Provided information:
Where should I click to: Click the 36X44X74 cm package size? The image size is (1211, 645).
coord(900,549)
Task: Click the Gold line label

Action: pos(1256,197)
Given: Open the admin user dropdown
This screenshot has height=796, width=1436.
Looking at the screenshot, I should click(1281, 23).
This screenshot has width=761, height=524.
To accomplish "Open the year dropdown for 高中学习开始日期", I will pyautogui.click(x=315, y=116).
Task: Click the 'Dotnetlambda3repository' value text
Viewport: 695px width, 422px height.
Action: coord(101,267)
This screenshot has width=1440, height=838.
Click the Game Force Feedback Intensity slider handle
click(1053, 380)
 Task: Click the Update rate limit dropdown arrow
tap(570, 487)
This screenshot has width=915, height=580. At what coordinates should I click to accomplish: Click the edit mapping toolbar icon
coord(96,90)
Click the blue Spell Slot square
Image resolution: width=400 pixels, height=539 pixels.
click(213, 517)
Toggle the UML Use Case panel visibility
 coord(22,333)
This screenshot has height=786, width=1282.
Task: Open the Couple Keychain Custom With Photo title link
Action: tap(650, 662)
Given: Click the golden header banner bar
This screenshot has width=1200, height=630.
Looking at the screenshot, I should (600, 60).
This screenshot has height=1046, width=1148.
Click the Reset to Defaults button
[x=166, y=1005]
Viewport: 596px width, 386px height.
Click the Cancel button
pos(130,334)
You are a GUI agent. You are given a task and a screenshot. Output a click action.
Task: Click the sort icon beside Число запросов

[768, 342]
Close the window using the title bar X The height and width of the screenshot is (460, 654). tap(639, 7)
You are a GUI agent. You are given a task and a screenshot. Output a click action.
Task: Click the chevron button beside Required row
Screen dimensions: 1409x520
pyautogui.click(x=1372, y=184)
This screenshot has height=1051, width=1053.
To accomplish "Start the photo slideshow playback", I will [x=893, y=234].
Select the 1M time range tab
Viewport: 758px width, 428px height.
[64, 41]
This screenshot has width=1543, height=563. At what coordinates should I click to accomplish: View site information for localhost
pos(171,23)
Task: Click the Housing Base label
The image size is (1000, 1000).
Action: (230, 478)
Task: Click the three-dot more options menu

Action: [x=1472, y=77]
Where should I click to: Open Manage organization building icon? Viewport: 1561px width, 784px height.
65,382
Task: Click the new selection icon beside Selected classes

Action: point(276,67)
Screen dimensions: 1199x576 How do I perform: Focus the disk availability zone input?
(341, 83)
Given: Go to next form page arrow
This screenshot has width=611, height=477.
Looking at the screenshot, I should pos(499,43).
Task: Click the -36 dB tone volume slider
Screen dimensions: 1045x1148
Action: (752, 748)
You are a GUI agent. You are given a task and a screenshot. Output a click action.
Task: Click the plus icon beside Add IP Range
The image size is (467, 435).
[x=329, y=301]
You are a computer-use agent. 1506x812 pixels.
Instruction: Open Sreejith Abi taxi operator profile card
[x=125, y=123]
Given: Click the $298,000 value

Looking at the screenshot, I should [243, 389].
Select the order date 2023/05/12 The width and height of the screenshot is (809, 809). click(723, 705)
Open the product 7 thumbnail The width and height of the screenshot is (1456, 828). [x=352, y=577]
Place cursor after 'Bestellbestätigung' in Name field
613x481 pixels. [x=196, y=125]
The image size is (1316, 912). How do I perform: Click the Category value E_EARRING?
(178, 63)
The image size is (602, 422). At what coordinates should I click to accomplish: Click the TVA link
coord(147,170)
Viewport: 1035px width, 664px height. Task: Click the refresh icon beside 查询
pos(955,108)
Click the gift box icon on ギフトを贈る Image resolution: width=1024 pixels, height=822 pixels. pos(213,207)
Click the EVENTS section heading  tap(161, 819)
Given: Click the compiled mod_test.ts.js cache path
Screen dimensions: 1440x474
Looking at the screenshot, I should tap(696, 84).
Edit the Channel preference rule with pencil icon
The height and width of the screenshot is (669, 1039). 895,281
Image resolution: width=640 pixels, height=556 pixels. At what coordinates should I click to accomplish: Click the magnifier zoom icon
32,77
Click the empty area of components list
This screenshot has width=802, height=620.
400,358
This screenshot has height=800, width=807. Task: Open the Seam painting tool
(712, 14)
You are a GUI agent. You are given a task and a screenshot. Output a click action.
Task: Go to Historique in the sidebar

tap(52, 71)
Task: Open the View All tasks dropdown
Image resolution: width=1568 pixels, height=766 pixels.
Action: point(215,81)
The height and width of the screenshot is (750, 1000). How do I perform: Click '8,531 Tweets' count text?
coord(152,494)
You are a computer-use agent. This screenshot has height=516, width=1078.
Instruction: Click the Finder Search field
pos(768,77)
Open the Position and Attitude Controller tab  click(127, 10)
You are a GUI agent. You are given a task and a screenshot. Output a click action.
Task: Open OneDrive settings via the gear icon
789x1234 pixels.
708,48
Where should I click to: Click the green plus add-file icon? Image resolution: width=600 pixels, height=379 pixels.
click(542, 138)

Exercise prompt: An exact copy of every line above is what this asks for.

Exercise solution:
Where should I click to: Click the 36X44X74 cm package size? The image size is (1211, 645).
coord(900,549)
Task: Click the Gold line label

Action: pos(1256,197)
Given: Open the admin user dropdown
This screenshot has height=796, width=1436.
Looking at the screenshot, I should click(1281, 23).
This screenshot has width=761, height=524.
To accomplish "Open the year dropdown for 高中学习开始日期", I will pyautogui.click(x=315, y=116).
Task: Click the 'Dotnetlambda3repository' value text
Viewport: 695px width, 422px height.
Action: coord(101,267)
This screenshot has width=1440, height=838.
Click the Game Force Feedback Intensity slider handle
click(1053, 380)
 Task: Click the Update rate limit dropdown arrow
tap(570, 487)
This screenshot has width=915, height=580. At what coordinates should I click to accomplish: Click the edit mapping toolbar icon
coord(96,90)
Click the blue Spell Slot square
Image resolution: width=400 pixels, height=539 pixels.
click(213, 517)
Toggle the UML Use Case panel visibility
 coord(22,333)
This screenshot has height=786, width=1282.
Task: Open the Couple Keychain Custom With Photo title link
Action: tap(650, 662)
Given: Click the golden header banner bar
This screenshot has width=1200, height=630.
Looking at the screenshot, I should (600, 60).
This screenshot has height=1046, width=1148.
Click the Reset to Defaults button
[x=166, y=1005]
Viewport: 596px width, 386px height.
Click the Cancel button
pos(130,334)
You are a GUI agent. You are given a task and a screenshot. Output a click action.
Task: Click the sort icon beside Число запросов

[768, 342]
Close the window using the title bar X The height and width of the screenshot is (460, 654). tap(639, 7)
You are a GUI agent. You are given a task and a screenshot. Output a click action.
Task: Click the chevron button beside Required row
Screen dimensions: 1409x520
pyautogui.click(x=1372, y=184)
This screenshot has height=1051, width=1053.
To accomplish "Start the photo slideshow playback", I will [x=893, y=234].
Select the 1M time range tab
Viewport: 758px width, 428px height.
[64, 41]
This screenshot has width=1543, height=563. At what coordinates should I click to accomplish: View site information for localhost
pos(171,23)
Task: Click the Housing Base label
The image size is (1000, 1000).
Action: (230, 478)
Task: Click the three-dot more options menu

Action: [x=1472, y=77]
Where should I click to: Open Manage organization building icon? Viewport: 1561px width, 784px height.
65,382
Task: Click the new selection icon beside Selected classes

Action: point(276,67)
Screen dimensions: 1199x576 How do I perform: Focus the disk availability zone input?
(341, 83)
Given: Go to next form page arrow
This screenshot has width=611, height=477.
Looking at the screenshot, I should pos(499,43).
Task: Click the -36 dB tone volume slider
Screen dimensions: 1045x1148
Action: (752, 748)
You are a GUI agent. You are given a task and a screenshot. Output a click action.
Task: Click the plus icon beside Add IP Range
The image size is (467, 435).
[x=329, y=301]
You are a computer-use agent. 1506x812 pixels.
Instruction: Open Sreejith Abi taxi operator profile card
[x=125, y=123]
Given: Click the $298,000 value

Looking at the screenshot, I should [243, 389].
Select the order date 2023/05/12 The width and height of the screenshot is (809, 809). click(723, 705)
Open the product 7 thumbnail The width and height of the screenshot is (1456, 828). [x=352, y=577]
Place cursor after 'Bestellbestätigung' in Name field
613x481 pixels. [x=196, y=125]
The image size is (1316, 912). How do I perform: Click the Category value E_EARRING?
(178, 63)
The image size is (602, 422). At what coordinates should I click to accomplish: Click the TVA link
coord(147,170)
Viewport: 1035px width, 664px height. Task: Click the refresh icon beside 查询
pos(955,108)
Click the gift box icon on ギフトを贈る Image resolution: width=1024 pixels, height=822 pixels. pos(213,207)
Click the EVENTS section heading  tap(161, 819)
Given: Click the compiled mod_test.ts.js cache path
Screen dimensions: 1440x474
Looking at the screenshot, I should tap(696, 84).
Edit the Channel preference rule with pencil icon
The height and width of the screenshot is (669, 1039). 895,281
Image resolution: width=640 pixels, height=556 pixels. At what coordinates should I click to accomplish: Click the magnifier zoom icon
32,77
Click the empty area of components list
This screenshot has width=802, height=620.
400,358
This screenshot has height=800, width=807. Task: Open the Seam painting tool
(712, 14)
You are a GUI agent. You are given a task and a screenshot. Output a click action.
Task: Go to Historique in the sidebar

tap(52, 71)
Task: Open the View All tasks dropdown
Image resolution: width=1568 pixels, height=766 pixels.
Action: point(215,81)
The height and width of the screenshot is (750, 1000). How do I perform: Click '8,531 Tweets' count text?
coord(152,494)
You are a computer-use agent. This screenshot has height=516, width=1078.
Instruction: Click the Finder Search field
pos(768,77)
Open the Position and Attitude Controller tab  click(127, 10)
You are a GUI agent. You are given a task and a screenshot. Output a click action.
Task: Open OneDrive settings via the gear icon
789x1234 pixels.
708,48
Where should I click to: Click the green plus add-file icon? Image resolution: width=600 pixels, height=379 pixels.
click(542, 138)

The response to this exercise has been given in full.